Your objective
Could you set down every entry exactly as it stands, without the images?

=== Material for this exercise ===

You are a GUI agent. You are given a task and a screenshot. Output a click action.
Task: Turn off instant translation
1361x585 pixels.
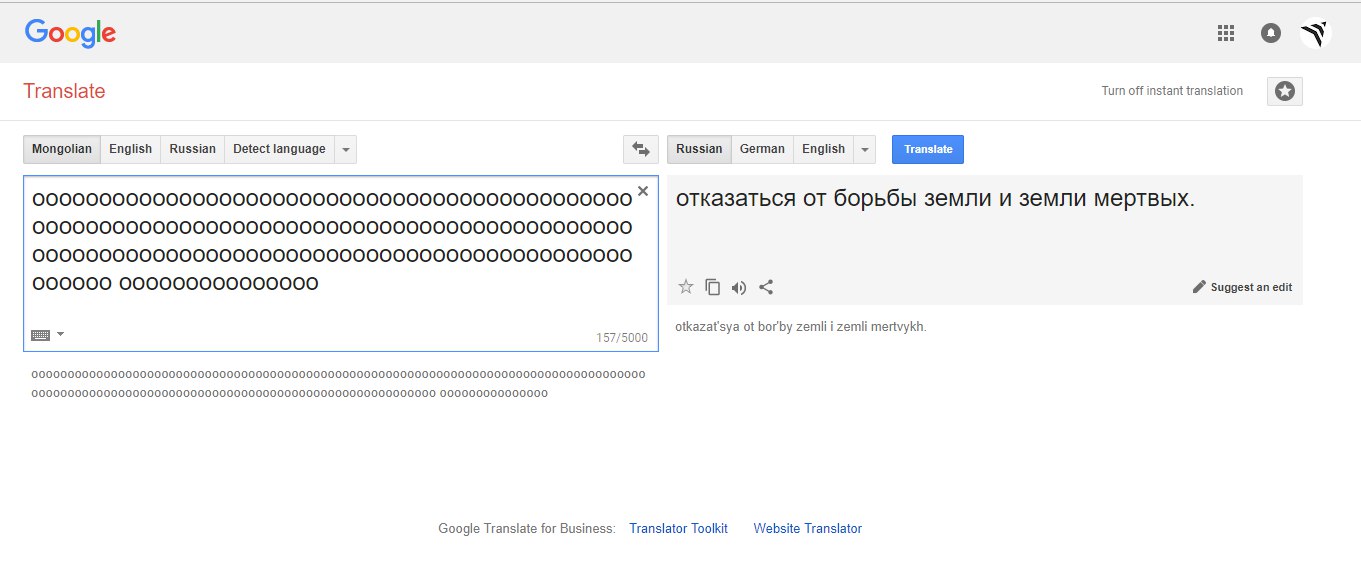tap(1172, 91)
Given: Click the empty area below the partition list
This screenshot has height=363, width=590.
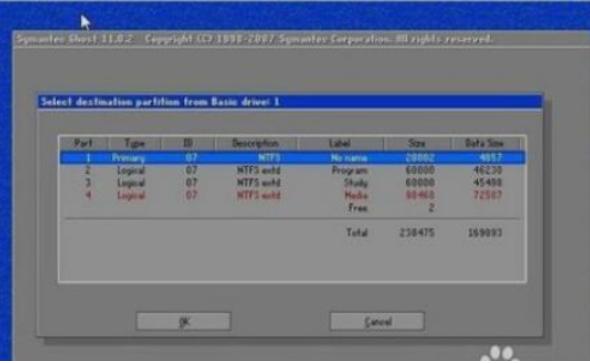Looking at the screenshot, I should pyautogui.click(x=292, y=261).
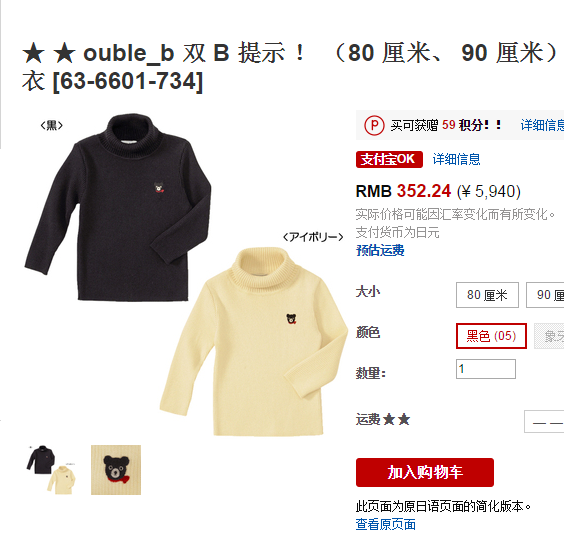Screen dimensions: 564x533
Task: Expand the 运费 shipping dropdown
Action: pos(544,422)
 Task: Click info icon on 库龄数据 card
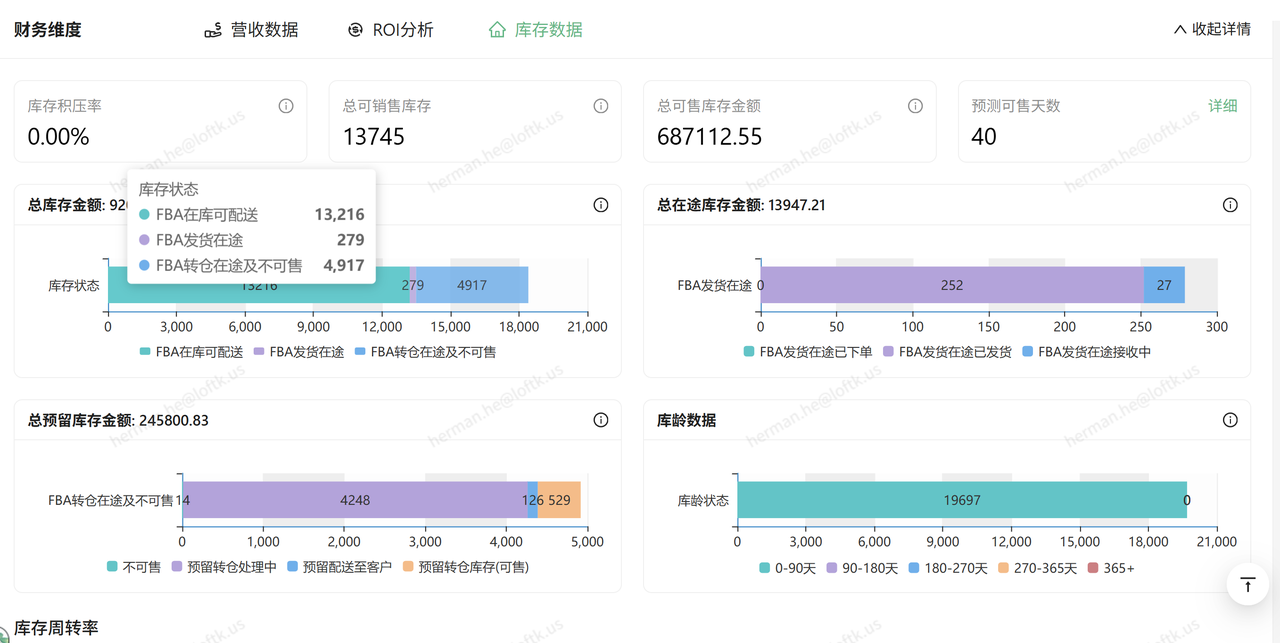[x=1230, y=420]
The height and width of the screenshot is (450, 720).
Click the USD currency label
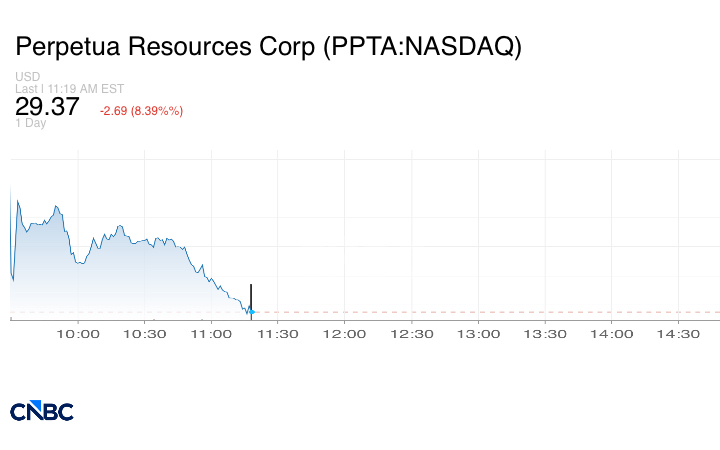pyautogui.click(x=26, y=76)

===

Result for this exercise
You are a GUI agent. You are given a task and a screenshot. Output a click action.
Task: Turn off instant translation
1361x585 pixels.
tap(1172, 91)
Given: Click the empty area below the partition list
This screenshot has height=363, width=590.
Looking at the screenshot, I should pyautogui.click(x=292, y=261).
Screen dimensions: 564x533
Task: Expand the 运费 shipping dropdown
Action: pos(544,422)
 Task: Click info icon on 库龄数据 card
[x=1230, y=420]
The height and width of the screenshot is (450, 720).
Click the USD currency label
pyautogui.click(x=26, y=76)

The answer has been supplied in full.